The First Black Editor-in-Chief of the Law Review at Georgia State University

In recent weeks, JBHE has reported on milestone appointments of Black students as editors of prestigious law reviews at the University of Minnesota and Syracuse University. Now we can add a third milestone appointment to the list. Jeannine Holmes has made history as the first Black editor-in-chief of the Law Review at Georgia State University.

“It means a lot to me,” Holmes says. “I think representation really matters. For me, it’s always been important to see Black people, especially Black women, in legal spaces. It gives Black women the motivation to keep striving for their goals, and it just makes it more comfortable when you know you’re going to see yourself in places.”

Holmes says it has always been her goal to become a lawyer, and as an Army brat who moved all around the country during her childhood, she has taken a similarly winding path to get where she is today.
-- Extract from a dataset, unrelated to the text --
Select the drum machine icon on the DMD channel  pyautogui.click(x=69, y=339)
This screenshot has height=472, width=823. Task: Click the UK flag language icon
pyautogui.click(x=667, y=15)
Holmes graduated from the University of Virginia with a degree in English in 2008. She then studied fashion for a year at New York’s Parsons School of Design. While in New York, Holmes started a fashion company with a classmate. In 2016, Holmes relocated to Atlanta to work at Emory Healthcare where her interest in law deepened. She discovered the College of Law’s nationally recognized part-time program, which gave her the opportunity to enroll in law school while keeping her job as senior manager of Emory’s Sports Medicine Program.

As leader of the Law Review, Holmes says she aims to continue the “progress made with diversity and inclusion. I also want to find ways to make the editing process more efficient and deal with all the changes because of COVID-19.”